--- Records ---

........

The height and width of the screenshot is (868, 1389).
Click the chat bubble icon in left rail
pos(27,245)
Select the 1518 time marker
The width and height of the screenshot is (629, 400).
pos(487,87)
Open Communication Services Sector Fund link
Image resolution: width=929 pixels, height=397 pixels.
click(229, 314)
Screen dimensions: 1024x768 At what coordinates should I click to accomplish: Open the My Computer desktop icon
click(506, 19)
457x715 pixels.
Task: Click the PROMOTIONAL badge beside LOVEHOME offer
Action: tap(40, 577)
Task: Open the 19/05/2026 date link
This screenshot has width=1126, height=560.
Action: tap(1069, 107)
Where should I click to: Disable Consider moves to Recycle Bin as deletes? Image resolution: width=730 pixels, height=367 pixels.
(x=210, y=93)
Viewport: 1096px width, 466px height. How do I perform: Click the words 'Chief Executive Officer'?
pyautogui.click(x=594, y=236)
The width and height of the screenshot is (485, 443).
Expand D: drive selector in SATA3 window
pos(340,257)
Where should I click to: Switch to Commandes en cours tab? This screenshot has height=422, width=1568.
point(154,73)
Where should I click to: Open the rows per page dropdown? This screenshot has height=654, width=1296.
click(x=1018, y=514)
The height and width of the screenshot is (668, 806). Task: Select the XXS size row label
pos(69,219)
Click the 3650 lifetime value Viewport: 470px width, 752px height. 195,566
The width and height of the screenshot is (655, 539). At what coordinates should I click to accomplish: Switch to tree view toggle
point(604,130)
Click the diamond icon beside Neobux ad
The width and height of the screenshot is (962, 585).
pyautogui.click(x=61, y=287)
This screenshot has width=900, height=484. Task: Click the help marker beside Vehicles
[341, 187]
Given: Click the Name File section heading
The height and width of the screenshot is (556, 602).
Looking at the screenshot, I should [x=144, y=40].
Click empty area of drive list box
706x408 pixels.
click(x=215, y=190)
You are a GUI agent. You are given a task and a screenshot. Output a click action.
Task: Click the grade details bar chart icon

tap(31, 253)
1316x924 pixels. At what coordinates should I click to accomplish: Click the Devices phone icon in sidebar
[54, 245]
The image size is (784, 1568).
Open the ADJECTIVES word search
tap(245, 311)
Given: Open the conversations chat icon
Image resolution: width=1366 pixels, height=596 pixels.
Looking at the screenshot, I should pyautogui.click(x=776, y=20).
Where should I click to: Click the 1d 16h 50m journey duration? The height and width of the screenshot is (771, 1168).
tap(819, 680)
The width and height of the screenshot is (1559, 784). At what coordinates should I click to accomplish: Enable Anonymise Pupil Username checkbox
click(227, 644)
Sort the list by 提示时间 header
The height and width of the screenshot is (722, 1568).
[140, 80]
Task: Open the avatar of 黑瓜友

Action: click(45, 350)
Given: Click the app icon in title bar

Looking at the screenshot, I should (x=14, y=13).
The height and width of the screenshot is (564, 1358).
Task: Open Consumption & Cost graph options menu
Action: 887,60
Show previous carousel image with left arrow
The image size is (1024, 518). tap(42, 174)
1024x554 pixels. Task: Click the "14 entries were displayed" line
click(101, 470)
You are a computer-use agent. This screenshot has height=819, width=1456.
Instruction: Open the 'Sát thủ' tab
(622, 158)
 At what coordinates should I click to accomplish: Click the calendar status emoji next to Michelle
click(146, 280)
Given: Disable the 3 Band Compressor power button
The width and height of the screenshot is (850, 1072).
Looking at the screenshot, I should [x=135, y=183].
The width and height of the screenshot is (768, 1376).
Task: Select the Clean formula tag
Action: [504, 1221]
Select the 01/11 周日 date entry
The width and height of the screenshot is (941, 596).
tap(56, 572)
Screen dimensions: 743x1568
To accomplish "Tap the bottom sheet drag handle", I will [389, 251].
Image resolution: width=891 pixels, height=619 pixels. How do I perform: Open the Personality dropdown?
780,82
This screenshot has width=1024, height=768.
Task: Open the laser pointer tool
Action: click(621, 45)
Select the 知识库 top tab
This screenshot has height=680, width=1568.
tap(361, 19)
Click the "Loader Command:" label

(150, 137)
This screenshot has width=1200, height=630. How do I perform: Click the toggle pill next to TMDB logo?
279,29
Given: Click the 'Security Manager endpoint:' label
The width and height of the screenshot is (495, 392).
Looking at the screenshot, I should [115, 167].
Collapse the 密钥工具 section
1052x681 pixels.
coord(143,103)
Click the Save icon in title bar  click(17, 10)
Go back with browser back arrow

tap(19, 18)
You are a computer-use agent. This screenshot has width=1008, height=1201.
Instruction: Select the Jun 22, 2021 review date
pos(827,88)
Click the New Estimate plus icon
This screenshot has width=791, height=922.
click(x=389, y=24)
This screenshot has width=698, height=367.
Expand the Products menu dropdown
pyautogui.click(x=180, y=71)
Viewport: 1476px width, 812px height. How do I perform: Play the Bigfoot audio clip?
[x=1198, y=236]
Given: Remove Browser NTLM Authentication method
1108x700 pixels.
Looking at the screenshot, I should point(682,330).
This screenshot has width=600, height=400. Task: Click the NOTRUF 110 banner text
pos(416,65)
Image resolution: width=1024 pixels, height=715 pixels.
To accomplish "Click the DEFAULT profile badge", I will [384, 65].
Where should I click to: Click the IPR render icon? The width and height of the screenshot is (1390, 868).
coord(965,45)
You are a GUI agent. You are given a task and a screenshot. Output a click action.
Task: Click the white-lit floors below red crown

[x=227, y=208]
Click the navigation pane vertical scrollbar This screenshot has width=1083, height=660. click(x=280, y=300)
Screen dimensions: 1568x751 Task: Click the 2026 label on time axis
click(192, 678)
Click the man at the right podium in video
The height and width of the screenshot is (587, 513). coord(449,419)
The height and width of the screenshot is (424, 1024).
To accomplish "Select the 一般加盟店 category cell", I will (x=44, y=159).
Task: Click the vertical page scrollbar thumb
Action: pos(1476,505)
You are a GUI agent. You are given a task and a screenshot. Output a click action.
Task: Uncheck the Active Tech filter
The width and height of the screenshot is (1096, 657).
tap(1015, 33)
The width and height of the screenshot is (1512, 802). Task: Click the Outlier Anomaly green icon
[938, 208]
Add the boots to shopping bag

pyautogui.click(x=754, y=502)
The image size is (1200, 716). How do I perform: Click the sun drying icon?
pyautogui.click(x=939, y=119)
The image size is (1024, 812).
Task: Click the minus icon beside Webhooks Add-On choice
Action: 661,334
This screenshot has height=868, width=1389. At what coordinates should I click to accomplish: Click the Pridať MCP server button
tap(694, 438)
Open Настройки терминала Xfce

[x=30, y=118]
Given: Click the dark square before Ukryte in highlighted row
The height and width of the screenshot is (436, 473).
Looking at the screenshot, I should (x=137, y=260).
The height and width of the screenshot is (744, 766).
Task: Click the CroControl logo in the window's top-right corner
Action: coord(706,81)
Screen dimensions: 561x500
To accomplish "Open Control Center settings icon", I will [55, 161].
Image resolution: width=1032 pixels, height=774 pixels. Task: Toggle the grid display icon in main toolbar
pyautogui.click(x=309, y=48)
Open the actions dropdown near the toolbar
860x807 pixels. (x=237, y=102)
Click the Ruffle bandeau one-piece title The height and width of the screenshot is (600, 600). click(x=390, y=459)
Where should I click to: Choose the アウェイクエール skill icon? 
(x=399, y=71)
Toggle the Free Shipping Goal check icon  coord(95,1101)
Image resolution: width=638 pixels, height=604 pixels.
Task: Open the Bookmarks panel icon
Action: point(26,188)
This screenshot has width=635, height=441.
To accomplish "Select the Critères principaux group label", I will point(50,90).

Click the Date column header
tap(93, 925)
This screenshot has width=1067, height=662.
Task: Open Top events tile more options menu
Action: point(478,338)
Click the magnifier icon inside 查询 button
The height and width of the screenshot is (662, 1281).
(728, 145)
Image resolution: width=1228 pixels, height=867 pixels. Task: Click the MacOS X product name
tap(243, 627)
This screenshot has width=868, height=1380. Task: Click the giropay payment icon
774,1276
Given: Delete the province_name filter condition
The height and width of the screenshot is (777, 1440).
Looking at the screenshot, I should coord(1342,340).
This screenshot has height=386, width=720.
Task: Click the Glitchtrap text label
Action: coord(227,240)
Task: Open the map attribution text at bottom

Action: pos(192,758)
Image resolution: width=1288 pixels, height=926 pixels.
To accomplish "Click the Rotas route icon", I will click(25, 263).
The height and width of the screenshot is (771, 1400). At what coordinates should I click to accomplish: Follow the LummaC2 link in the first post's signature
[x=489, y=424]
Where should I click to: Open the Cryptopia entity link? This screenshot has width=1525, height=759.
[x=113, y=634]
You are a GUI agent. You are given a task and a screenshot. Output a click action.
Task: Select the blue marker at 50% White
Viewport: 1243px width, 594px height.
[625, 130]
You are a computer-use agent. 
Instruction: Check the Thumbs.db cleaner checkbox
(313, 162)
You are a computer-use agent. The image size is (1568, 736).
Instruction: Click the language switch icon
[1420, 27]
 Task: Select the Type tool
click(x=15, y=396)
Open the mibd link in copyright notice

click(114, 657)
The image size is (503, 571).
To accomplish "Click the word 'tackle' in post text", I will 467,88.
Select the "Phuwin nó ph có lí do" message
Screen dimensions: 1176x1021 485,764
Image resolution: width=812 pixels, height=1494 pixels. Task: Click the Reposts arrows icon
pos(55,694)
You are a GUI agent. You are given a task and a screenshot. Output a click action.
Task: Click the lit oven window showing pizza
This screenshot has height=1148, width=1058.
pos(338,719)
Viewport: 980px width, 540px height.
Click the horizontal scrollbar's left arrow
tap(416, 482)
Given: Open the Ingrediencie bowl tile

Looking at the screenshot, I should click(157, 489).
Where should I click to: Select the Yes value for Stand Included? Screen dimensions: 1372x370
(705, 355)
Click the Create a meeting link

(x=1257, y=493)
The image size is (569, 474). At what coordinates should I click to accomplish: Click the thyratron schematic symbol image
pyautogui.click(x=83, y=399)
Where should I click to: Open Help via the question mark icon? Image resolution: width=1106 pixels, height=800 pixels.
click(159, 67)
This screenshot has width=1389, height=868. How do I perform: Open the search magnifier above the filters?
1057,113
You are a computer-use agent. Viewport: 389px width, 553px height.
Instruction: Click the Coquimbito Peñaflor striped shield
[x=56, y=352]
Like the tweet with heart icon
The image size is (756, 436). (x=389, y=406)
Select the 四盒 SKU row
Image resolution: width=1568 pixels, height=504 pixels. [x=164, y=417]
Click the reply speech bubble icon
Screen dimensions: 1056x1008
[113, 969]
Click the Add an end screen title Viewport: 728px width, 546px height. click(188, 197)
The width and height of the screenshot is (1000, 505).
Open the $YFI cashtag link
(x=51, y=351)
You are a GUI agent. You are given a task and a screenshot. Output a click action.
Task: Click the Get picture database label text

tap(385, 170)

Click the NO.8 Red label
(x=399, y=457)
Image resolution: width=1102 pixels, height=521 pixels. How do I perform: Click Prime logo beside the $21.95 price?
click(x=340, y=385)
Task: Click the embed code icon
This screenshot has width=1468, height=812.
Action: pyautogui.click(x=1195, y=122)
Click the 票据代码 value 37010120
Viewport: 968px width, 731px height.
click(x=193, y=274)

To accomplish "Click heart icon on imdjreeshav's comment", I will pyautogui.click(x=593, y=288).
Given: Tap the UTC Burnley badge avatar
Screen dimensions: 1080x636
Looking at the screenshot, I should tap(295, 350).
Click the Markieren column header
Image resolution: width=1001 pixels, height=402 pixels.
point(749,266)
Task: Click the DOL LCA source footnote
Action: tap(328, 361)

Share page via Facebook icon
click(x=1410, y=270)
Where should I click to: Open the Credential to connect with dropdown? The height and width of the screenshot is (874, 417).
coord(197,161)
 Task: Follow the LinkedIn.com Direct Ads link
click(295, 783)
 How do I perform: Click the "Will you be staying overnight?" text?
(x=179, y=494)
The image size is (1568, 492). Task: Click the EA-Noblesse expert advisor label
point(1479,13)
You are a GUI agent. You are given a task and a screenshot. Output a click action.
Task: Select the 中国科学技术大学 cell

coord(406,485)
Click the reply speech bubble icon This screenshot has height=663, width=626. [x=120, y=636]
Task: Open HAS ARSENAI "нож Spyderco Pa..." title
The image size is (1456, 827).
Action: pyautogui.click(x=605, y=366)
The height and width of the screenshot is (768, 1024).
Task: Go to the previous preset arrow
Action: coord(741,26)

........

The word "list" appears in some lines of the records. Please work out how many and reply with that number only.

2